On the other hand, while availabilities of hydrocarbon stocks are ok at this time, they may be less so soon. The vaunted 'Summer Driving Season' is fast approaching, when demand typically increases and the capacity of refineries is taxed, factors leading to a renewed surge in the toll for petrol. What may moderate this anticipated increase is the fact that the rate of economic growth is slowing in the U.S., accompanied by the suggestion that the early 70's nemesis known as 'Stagflation' is again rearing its ugly head.

What makes the most sense to me at this point: We will see payouts at the pump probably diminish by a few pennies during the month of May. Going into June, I'm expecting to see gas prices back on the rise. The silver lining in this dark cloud is that, while I had been envisioning $2.50 a gallon gasoline as a distinct possibility during the summer of 2005, right now that strikes me as less of an eventuality, since all things financial are not moving along at the faster pace that has prevailed during the last couple of years.

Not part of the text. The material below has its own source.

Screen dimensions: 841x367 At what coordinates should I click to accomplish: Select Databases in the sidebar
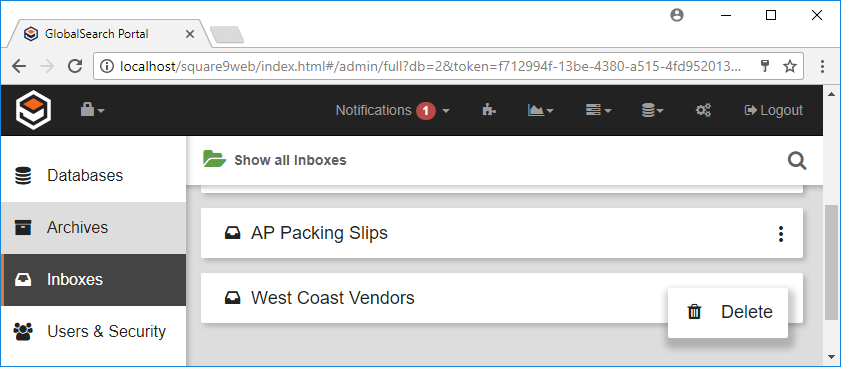pos(93,175)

To those hoping for any kind of real relief, with gasoline retreating to well under $2.00, short of the world's business activity diving head first into the dumper, that's not in the cards. We are simply in a long term context in which more people desire a commodity that is limited in availability. If you didn't click on the link in this feature last week, I encourage you to take a look at a graphic provided by the Energy Information Administration. As one picture that is in fact worth a thousand words, it gives a good visual perspective about where available petroleum supplies stand and have stood in the past, compared to demand.

As my ongoing disclaimer, the circumstance that could bring about an extraordinary elevation in petroleum prices is a disruption in the comparatively tight inventories of oil and gasoline, a condition that we've been living with for some time. Thankfully though, all appears well on this front, at least for now.